The frame is pretty heavy, I think you would have to worry about reach in attacks more. 

Because the tarp covers 2 full sides the birds stand a fair chance of avoiding them. 

But then again thats why that are behind electric fence


----------



## Westvalleyfarm (Feb 13, 2015)

I love the trailer jack ideal and think it's a great tractor for turkeys. Could you not rip the 2x4 in half to help reduce weight. 

Seems like it'd be just as heavy as a salatin tractor though.


----------



## oldasrocks (Oct 27, 2006)

To keep things from digging under we have fold up panels about two ft wide. Animals will tend to dig under right at the fence line. Rarely will they start a tunnel a couple ft from the pen.
One idea to keep animals off the outside is a 12v solar powered fencer. String electric fence wires about 12 inches apart on extenders. Problem is that it has to be grounded so would have to drive a stake every time moved.


----------



## DisasterCupcake (Jan 3, 2015)

Nice! 

Could this possibly double as a hoop house in the winter, for either plants, or for over wintering laying hens and rabbits?

Our problem here is our unholy amounts of snow that would crush that structure in less than a season.
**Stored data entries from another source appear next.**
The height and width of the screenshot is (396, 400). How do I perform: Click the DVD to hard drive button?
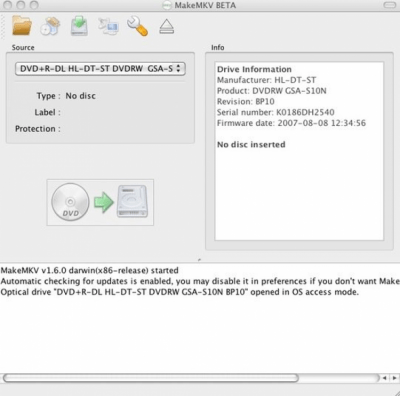coord(100,202)
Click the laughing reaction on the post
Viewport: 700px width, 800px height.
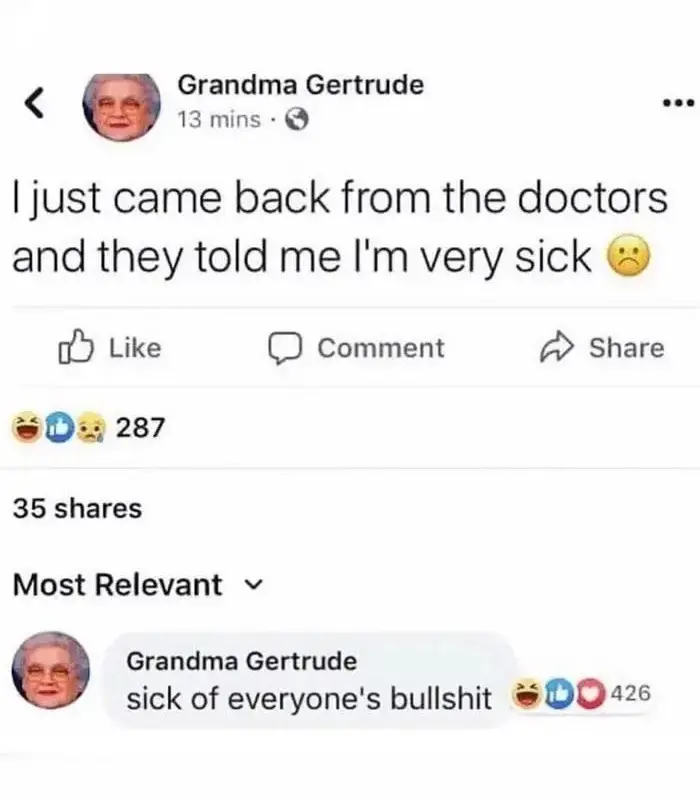pos(27,427)
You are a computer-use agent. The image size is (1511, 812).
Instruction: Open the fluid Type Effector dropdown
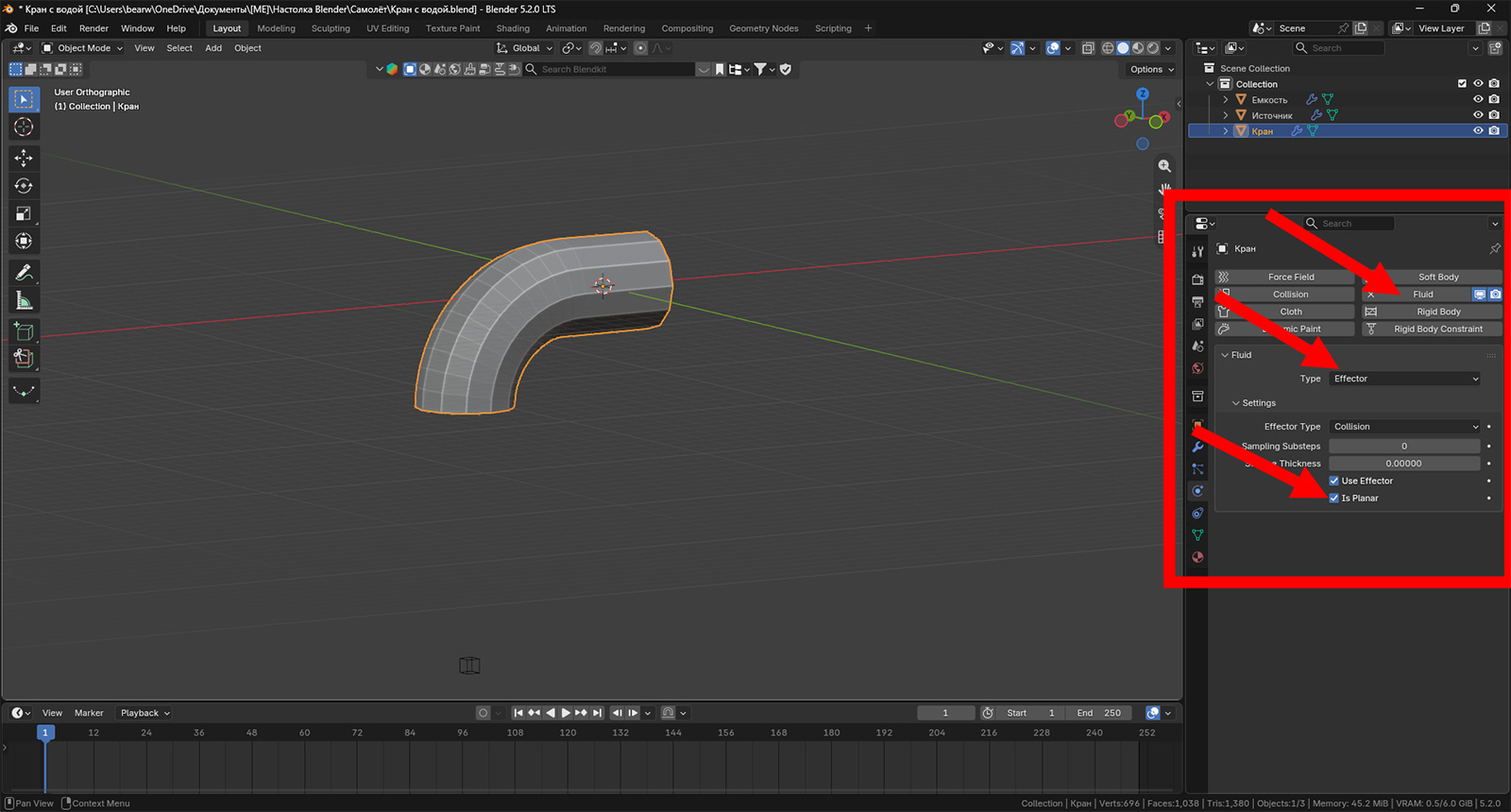tap(1405, 379)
It could be beefed up, though. At least for the winter...


----------



## Fire-Man (Apr 30, 2005)

DisasterCupcake said:


> Nice!
> 
> Our problem here is our unholy amounts of snow that would crush that structure in less than a season.


He stated in a above post that he removes the cover during the winter to keep the snow from sitting on it. He probably grows out this birds "during" the season-----does not need it in the winter----thats the way I have taken his post.


----------



## marusempai (Sep 16, 2007)

oldasrocks said:


> To keep things from digging under we have fold up panels about two ft wide. Animals will tend to dig under right at the fence line. Rarely will they start a tunnel a couple ft from the pen.
> One idea to keep animals off the outside is a 12v solar powered fencer. String electric fence wires about 12 inches apart on extenders. Problem is that it has to be grounded so would have to drive a stake every time moved.


Ah so it's sort of L shaped at the bottom? That makes sense, and is also kind of how we got the ducks to stop digging out of the poultry yards, although an old 2*4 was plenty for that. Need a little more space to keep out a raccoon I bet. 

I've considered mobile electric for our tractor... good to know about the amount of shock it would take, thank you!


----------



## slingshot (Jun 25, 2014)

Fire-Man said:


> He stated in a above post that he removes the cover during the winter to keep the snow from sitting on it. He probably grows out this birds "during" the season-----does not need it in the winter----thats the way I have taken his post.



We have friends that do in fact link them together for wintering over laying hens. This requires some du diligence, they just monitor snow load and remove according. If you put the tarp on right it really dont hold that much snow. 

We only raise broilers during pasture season, Fire-man has it right, we pasture our layers and then they move into a greenhouse coop for the winter.


----------



## Vickivail98 (Sep 26, 2014)

slingshot said:


> We have friends that do in fact link them together for wintering over laying hens. This requires some du diligence, they just monitor snow load and remove according. If you put the tarp on right it really dont hold that much snow.
> 
> We only raise broilers during pasture season, Fire-man has it right, we pasture our layers and then they move into a greenhouse coop for the winter.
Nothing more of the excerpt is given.